Le Tehrik-e-Taliban Pakistan [fr] (TTP), une organisation militante interdite responsable de nombreuses activités terroristes au Pakistan, n'a pas fait exception. Il a averti les marcheur·euse·s : « Changez de comportement, il y a toujours de nombreux·ses jeunes musulman·e·s ici qui savent comment protéger l'islam et les limites fixées par Allah ».
La Fondation Shudada a déposé une requête auprès de la Haute Cour d'Islamabad (IHC) afin d'obtenir l'interdiction de la Marche Aurat, au motif que les ONG étaient sponsorisées pour promouvoir un plan occidental laïc au Pakistan. La fondation a demandé à la Cour de soumette l'affaire au Conseil de l'idéologie islamique (CII), afin de déterminer si les femmes sont privées de leurs droits, comme l'affirment les marcheur·euse·s, et si la Marche Aurat est conforme à l'islam et à la Constitution. (Le CII [fr] est un organe constitutionnel qui donne un avis juridique en vérifiant si des parties d'une proposition de loi ne sont pas incompatibles avec l'islam.)
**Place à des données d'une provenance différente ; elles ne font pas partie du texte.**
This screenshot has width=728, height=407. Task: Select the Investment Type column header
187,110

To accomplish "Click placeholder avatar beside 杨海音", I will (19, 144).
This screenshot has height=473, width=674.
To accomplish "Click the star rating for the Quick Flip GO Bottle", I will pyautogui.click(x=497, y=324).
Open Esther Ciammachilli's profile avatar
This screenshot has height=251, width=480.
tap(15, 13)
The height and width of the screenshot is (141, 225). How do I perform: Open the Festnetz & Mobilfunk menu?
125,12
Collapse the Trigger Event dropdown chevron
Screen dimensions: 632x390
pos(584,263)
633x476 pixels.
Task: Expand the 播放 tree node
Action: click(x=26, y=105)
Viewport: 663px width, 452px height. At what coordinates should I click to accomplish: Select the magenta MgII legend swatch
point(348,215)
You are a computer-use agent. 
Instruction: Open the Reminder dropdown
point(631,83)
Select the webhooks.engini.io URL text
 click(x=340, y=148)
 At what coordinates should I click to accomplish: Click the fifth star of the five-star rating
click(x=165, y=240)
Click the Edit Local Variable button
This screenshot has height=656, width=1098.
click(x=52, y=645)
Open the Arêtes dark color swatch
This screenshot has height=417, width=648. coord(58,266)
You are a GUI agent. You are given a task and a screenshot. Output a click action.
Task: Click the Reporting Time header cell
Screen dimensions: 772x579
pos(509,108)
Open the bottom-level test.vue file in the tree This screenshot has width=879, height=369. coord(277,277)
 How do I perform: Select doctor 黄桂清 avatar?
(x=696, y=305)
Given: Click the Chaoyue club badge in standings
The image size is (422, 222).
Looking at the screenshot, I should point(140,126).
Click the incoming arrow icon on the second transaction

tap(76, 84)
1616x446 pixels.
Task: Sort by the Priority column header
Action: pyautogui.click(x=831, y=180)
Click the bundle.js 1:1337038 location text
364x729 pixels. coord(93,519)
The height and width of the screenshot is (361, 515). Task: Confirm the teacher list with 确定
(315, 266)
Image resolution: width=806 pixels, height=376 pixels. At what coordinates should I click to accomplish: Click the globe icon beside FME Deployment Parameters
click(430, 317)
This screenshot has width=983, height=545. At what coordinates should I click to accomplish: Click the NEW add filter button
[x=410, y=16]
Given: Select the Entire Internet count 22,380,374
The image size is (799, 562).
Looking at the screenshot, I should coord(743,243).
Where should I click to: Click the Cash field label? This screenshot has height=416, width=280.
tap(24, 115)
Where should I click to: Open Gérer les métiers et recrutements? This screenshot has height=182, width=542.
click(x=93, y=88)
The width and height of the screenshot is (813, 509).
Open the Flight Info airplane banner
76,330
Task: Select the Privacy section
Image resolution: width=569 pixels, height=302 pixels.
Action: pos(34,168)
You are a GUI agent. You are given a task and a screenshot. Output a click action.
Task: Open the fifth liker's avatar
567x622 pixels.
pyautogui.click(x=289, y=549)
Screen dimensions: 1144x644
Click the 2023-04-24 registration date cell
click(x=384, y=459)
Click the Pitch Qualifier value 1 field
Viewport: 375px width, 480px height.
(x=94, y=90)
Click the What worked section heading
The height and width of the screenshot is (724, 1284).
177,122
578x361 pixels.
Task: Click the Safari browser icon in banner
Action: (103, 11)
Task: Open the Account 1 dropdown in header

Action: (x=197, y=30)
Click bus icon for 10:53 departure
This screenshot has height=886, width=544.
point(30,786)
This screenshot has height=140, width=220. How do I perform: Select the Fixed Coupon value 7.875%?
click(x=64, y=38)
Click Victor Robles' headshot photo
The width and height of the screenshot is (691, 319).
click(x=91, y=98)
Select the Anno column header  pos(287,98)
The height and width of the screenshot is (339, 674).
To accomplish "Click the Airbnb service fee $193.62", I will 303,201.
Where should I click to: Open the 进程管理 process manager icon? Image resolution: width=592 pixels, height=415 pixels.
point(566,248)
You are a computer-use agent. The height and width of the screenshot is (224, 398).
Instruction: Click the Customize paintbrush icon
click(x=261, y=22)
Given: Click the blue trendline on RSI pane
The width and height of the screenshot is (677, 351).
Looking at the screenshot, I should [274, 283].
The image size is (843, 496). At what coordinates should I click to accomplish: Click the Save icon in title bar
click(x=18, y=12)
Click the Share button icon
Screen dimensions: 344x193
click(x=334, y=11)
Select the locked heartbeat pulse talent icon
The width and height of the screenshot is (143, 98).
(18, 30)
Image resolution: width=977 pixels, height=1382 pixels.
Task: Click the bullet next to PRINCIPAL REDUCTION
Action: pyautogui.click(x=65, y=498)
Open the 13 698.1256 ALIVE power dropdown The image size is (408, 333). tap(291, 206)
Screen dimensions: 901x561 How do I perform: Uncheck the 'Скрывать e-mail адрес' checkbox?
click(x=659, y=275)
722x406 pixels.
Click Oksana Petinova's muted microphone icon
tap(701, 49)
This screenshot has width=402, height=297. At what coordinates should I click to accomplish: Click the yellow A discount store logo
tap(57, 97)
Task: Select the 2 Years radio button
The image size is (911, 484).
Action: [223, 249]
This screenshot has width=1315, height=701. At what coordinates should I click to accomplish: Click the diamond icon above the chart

Alors que la police avait préalablement refusé d'ouvrir une enquête au motif que les allégations étaient sans fondement, un juge du tribunal local de Peshawar a ordonné à la police d’ouvrir une enquête contre les organisatrices de la marche Aurat à Islamanad pour blasphème. Un tribunal à Karachi a rendu une ordonnance similaire même si, l'année dernière, la Haute Cour d'Islamabad (IHC) a rejeté une requête visant à mettre un terme à la Marche Aurat.
La loi interdisant le blasphème [fr] punit les propos ou les actes contraires à toute religion reconnue, avec des peines allant d'une amende à la mort. Cette disposition du Code pénal a été rendue plus sévère par l'inclusion d'éléments de la charia [fr] musulmane dans les années 1980, ce qui en fait l'une des lois anti-blasphème les plus strictes.
Soutien du gouvernement et de la société civile
Malgré les menaces, la Marche Aurat a obtenu le soutien de plus de 1 000 journalistes, politiques, universitaires, intellectuel·le·s et militant·e·s. L'assistante spéciale du ministre en chef du Pendjab, Dr Firdous Ashiq Awan, s'est engagée à soutenir la Marche Aurat tant qu'« elle ne bafouait pas l'honneur du Pakistan », même si elle a déclaré par la suite que certains slogans étaient contraires aux valeurs de la société pakistanaise.
Au même moment, le ministre des Affaires religieuses, Noorul Haq Qadri, a déclaré que les autorités avaient relevé les propos de ceux qui ont diffamé la Marche Aurat : « Nous démasquerons les coupables impliqués et nous engagerons des poursuites à leur encontre », a-t-il déclaré, ajoutant que celles et ceux qui ont partagé en ligne des pancartes photoshoppées de la Marche Aurat seraient également punis.